- Born: 19 January 1977 (age 49) Auckland, New Zealand
- Career
- Station: Radio Hauraki
- Country: New Zealand
- Relatives: John Wells (father) Sheryl Wells (mother)

= Jeremy Wells =

New Zealand broadcaster (born 1977)

Jeremy Wells (born 19 January 1977) is a New Zealand media personality who hosts the Radio Hauraki breakfast show with Manaia Stewart, Seven Sharp alongside Hilary Barry, and Taskmaster New Zealand.

== Career ==
Wells first appeared on television in 1997 on MTV. He later appeared as Newsboy on Mikey Havoc's television show. Wells and Havoc went their separate ways when the show finished; Havoc fronting a show on TV3 and Wells hosting Eating Media Lunch on TVNZ. He also presented the satirical The Unauthorised History of New Zealand in 2005 and an episode of Intrepid Journeys in 2007. The New Zealand Listener described Wells' deadpan delivery as "newsnight-of-the-living-dead", saying he would be "compelling viewing reading the phone book."
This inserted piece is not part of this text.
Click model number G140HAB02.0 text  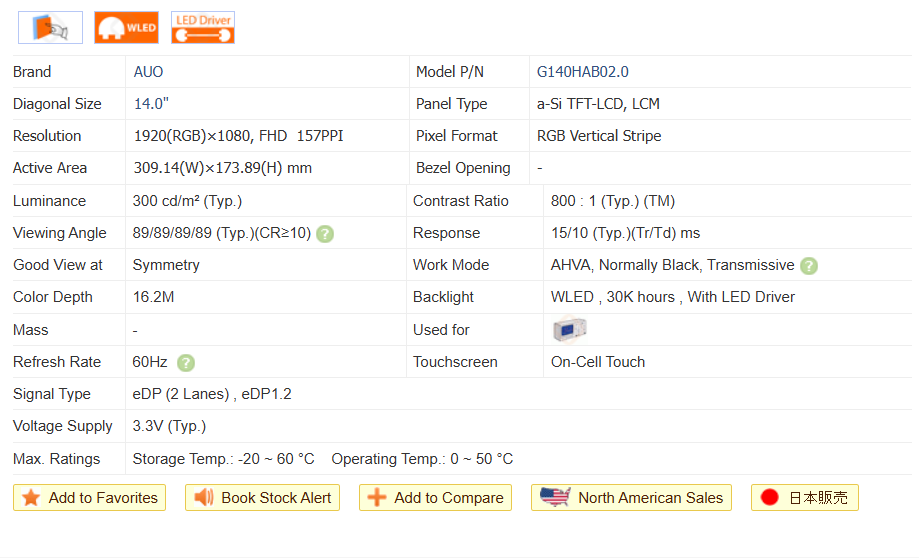click(x=582, y=72)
Wells and Havoc satirically labelled Gore the gay capital of New Zealand in 1999, during Havoc and Newsboy's Sell-out Tour. Returning to town to cover the 2008 election, Wells was confronted by 15 men angry over the comments. The group started harassing him at a petrol station, and followed him back to his hotel room, where he was trapped for 90 minutes until the police were called. Gore District Mayor Tracy Hicks said Wells was "either very brave or very stupid" for coming back.
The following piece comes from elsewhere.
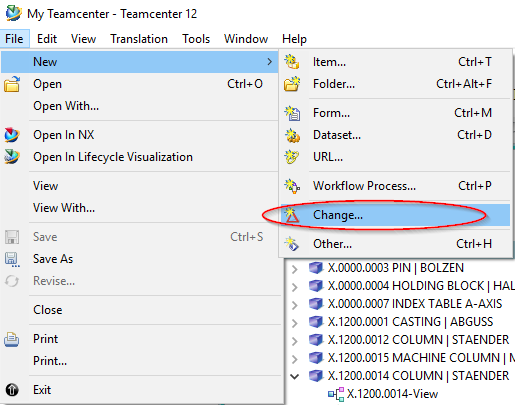The image size is (515, 405).
Task: Click the Save As floppy icon
Action: [12, 259]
Wells became the subject of controversy multiple times in relation to episodes of Eating Media Lunch, a satirical news show he hosted. One episode spoofed the current affairs programme Target, which often used hidden cameras to catch unreliable tradespersons or workers. The spoof depicted two actors as Target camera technicians in someone else's home, caught on hidden camera in acts such as masturbation, defecation (on a kitchen stove), drug use and phone sex. One technician stripped naked, covered himself with cling wrap, and appeared to urinate on the other technician. Several viewers complained but, in March 2004, the BSA (Broadcasting Standards Authority) of New Zealand found the episode had not breached any guidelines. In 2005, Wells was awarded a Bravo award by the New Zealand Skeptics for his "scathing look at the psychic and medium business on Eating Media Lunch".

Wells spent 23 days travelling with the 108 members of the New Zealand Symphony Orchestra in October 2010 and produced a documentary The Grand Tour, a product of his own interest in classical music. The programme contains several interviews with the musicians and support crew, including Dame Kiri Te Kanawa.

Wells co-hosted The Saturday Special with Steve Simpson on bFM; the show continued when both hosts moved to Radio Hauraki. In 2014, Wells changed shows to become a co-host of the Radio Hauraki breakfast show alongside Matt Heath and Laura McGoldrick. McGoldrick left the show in late 2015. In 2016, Wells and Heath were the subject of widespread controversy after broadcasting a conversation with English cricketer Ben Stokes' mother despite having told her she was not live on air and were temporarily suspended as a result. Heath left the show in 2024 and now co-hosts Newstalk ZB's Afternoons alongside Tyler Adams; Manaia Stewart has cohosted alongside Wells since early 2025.

Since 2018, Wells has co-hosted TVNZ's Seven Sharp with Hilary Barry. Wells has been the host and titular Taskmaster of Taskmaster New Zealand, the New Zealand version of the TV series Taskmaster, since 2020, with Paul Williams as the Taskmaster's assistant.

In November 2020, he was named one of the best dressed men in show business on David Hartnell MNZM's Best Dressed List.

== Personal life ==
Wells was born in Auckland, New Zealand, the son of sports administrators Sir John Wells and Sheryl, Lady Wells. He was expelled from the exclusive Wanganui Collegiate School in his sixth-form year for giving marijuana oil to a recovering drug addict, and later attended St Paul's Collegiate in Hamilton.